Marx redactó cuatro borradores de respuestas a Zasulich, tres largas y la última breve que enviaría. En su respuesta, repitió el sentimiento que había expresado en su respuesta inédita al artículo de Mikhailovsky, que él había «restringido expresamente… la inevitabilidad histórica» del paso del feudalismo al capitalismo a «los países de Europa occidental» (65). Si el capitalismo echa raíces en Rusia, “no sería por alguna predestinación histórica” (66). Argumentó que era completamente posible para Rusia – a través de la obshchina – evitar el destino que la historia deparó a Europa Occidental. Si la obshchina, a través del
vínculo de Rusia con el mercado mundial, “se apropia[ra] de los resultados positivos del modo de producción [capitalista], está así en condiciones de desarrollar y transformar la forma todavía arcaica de su comuna rural, en lugar de ser destruida” (67).

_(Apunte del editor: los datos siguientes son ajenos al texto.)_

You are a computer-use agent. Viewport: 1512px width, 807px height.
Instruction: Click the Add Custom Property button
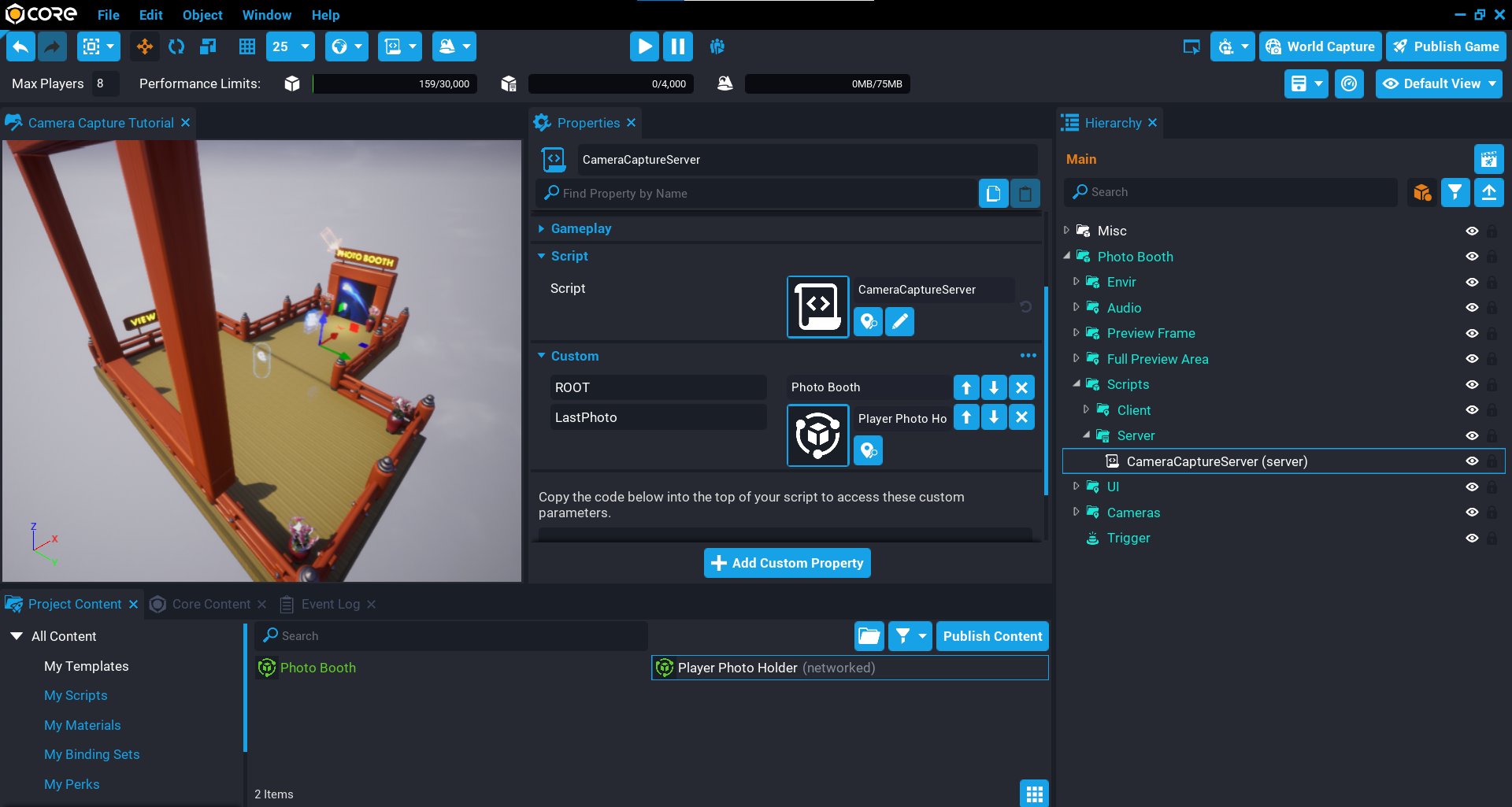(787, 563)
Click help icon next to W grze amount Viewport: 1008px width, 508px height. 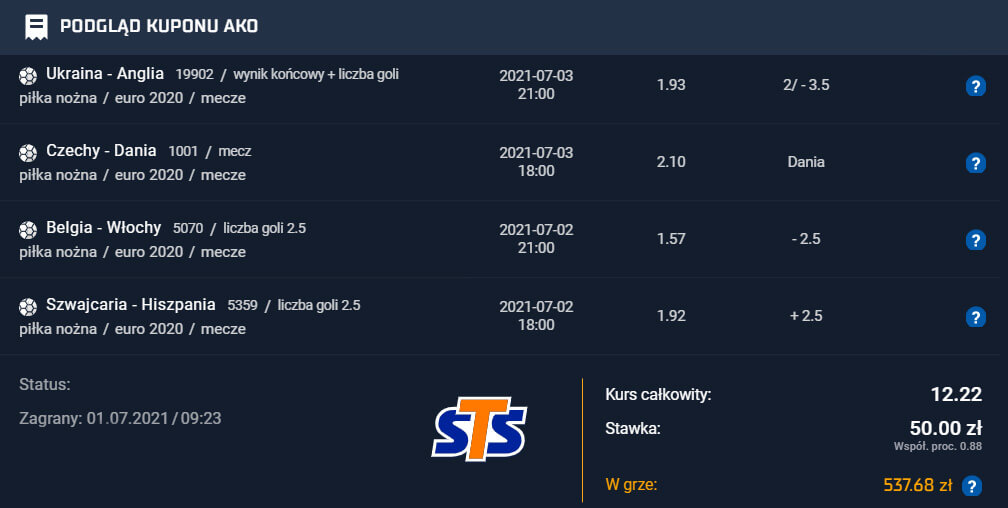point(971,486)

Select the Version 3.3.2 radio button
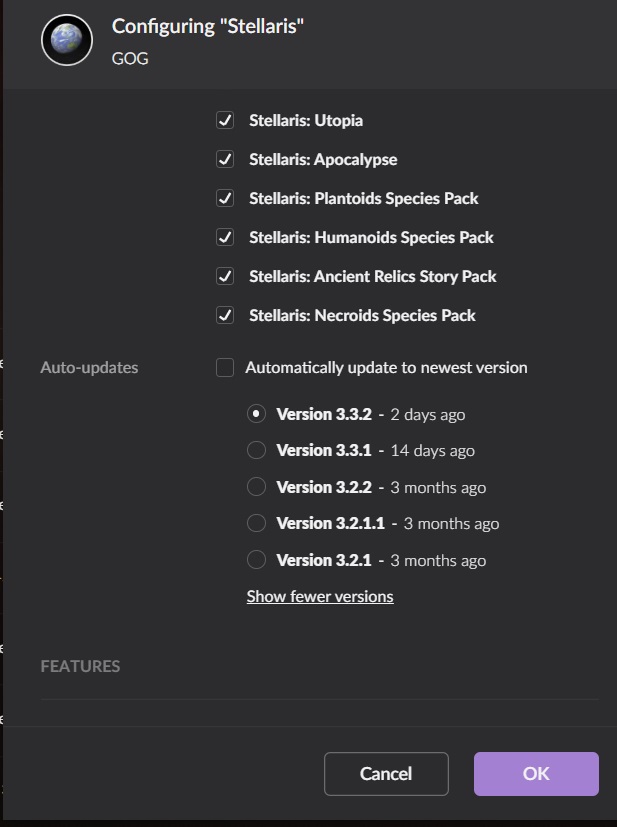pos(256,414)
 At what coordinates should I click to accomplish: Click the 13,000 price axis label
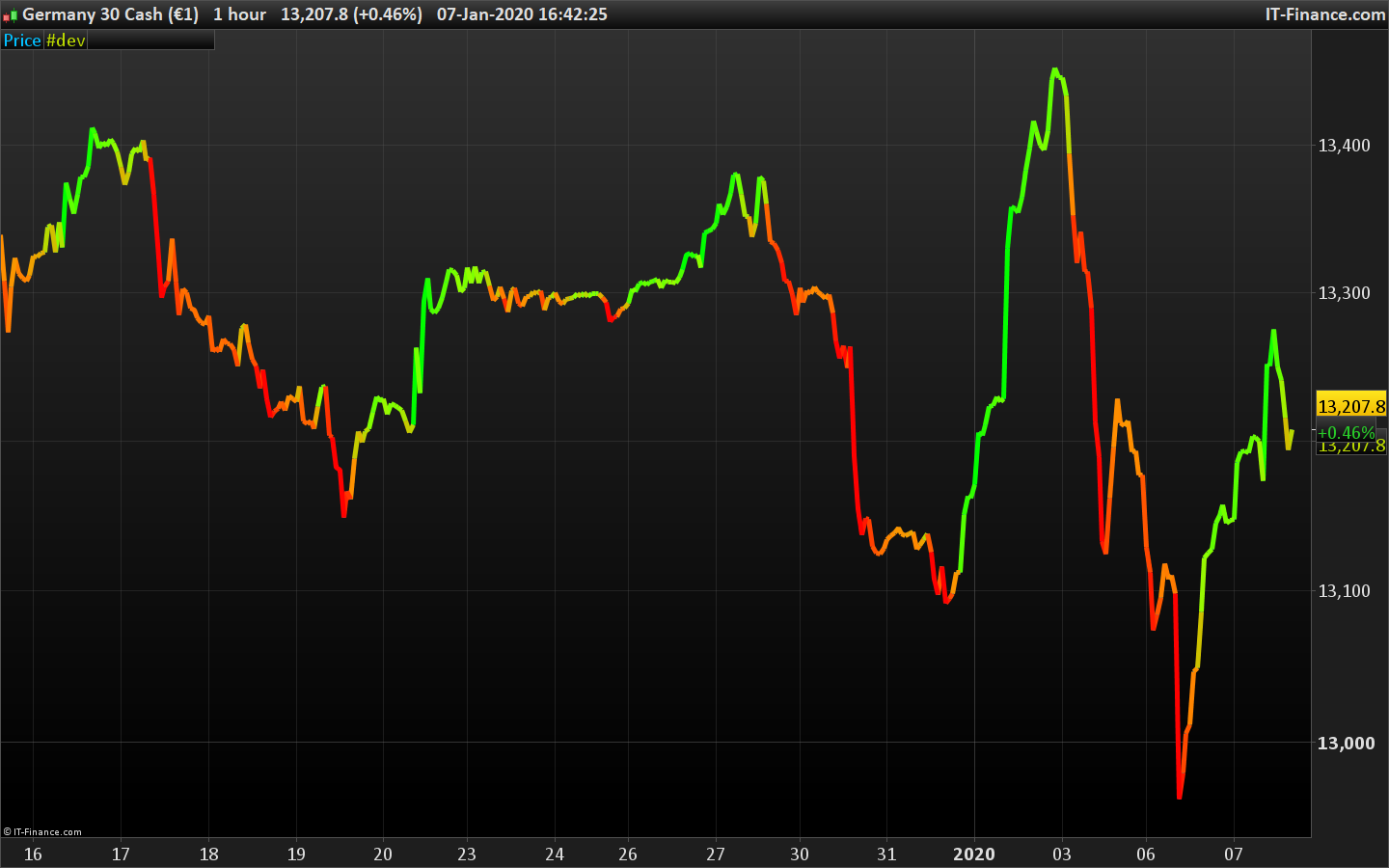1346,743
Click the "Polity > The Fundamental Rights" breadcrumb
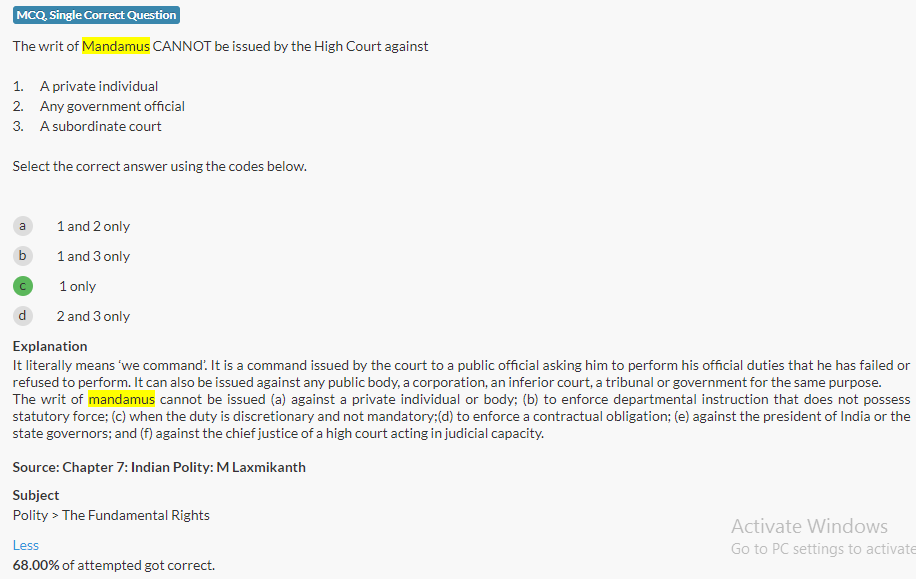This screenshot has width=916, height=579. (x=111, y=515)
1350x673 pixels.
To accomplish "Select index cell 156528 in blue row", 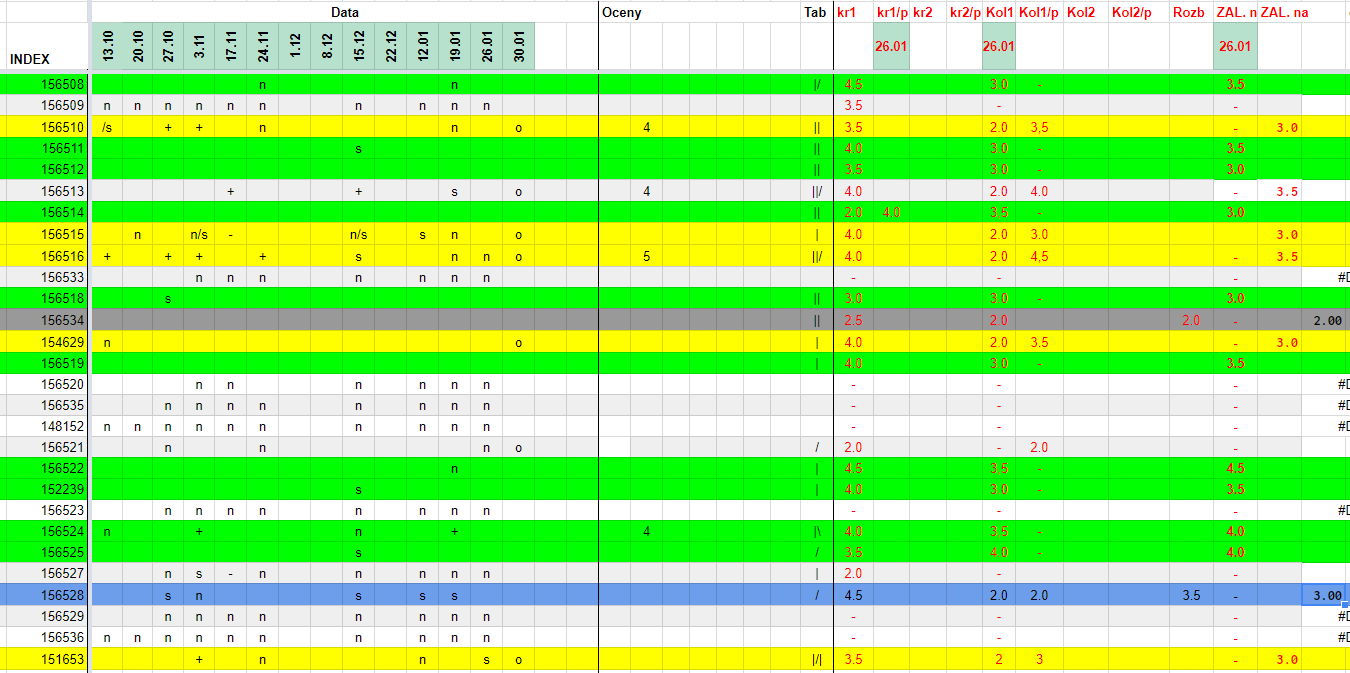I will click(x=62, y=595).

En esencia, si las contradicciones internas y externas de la obshchina pudieran superarse mediante su incorporación de las fuerzas productivas avanzadas que ya se habían desarrollado en el capitalismo de Europa occidental, entonces la obshchina podría desarrollar un socialismo basado en su apropiación de las fuerzas productivas de una manera no antagónica a sus relaciones sociales comunistas. Por lo tanto, Marx, en el espíritu de Chernyshevsky, se pondría del lado de Zasulich sobre el potencial revolucionario de la obshchina y defendería
la posibilidad de que Rusia no solo se salte etapas, sino que incorpore los frutos productivos del capitalismo de Europa occidental mientras rechaza sus males. Este sentimiento se repite en el prefacio suyo y de Engels a la segunda edición rusa del Manifiesto del Partido Comunista, que sería publicado por separado en la revista populista rusa Voluntad del Pueblo.

El texto de Musto también proporciona una imagen excepcional de los 72 días en gran parte no examinados que Marx pasó en Argel, “el único tiempo de su vida que pasó fuera de Europa” (104). Este viaje se dio por recomendación de su médico, quien lo trasladaba constantemente en busca de climas más favorables a su estado de salud. Eleanor recordó que Marx se entusiasmó con la idea del viaje porque pensó que el clima favorable podría crear las condiciones para recuperar su salud y acabar con El Capital. Ella dijo que “si él hubiera sido más egoísta, simplemente habría dejado que las cosas siguieran su curso. Pero para él una cosa estaba por encima de todo: la devoción a la causa” (103).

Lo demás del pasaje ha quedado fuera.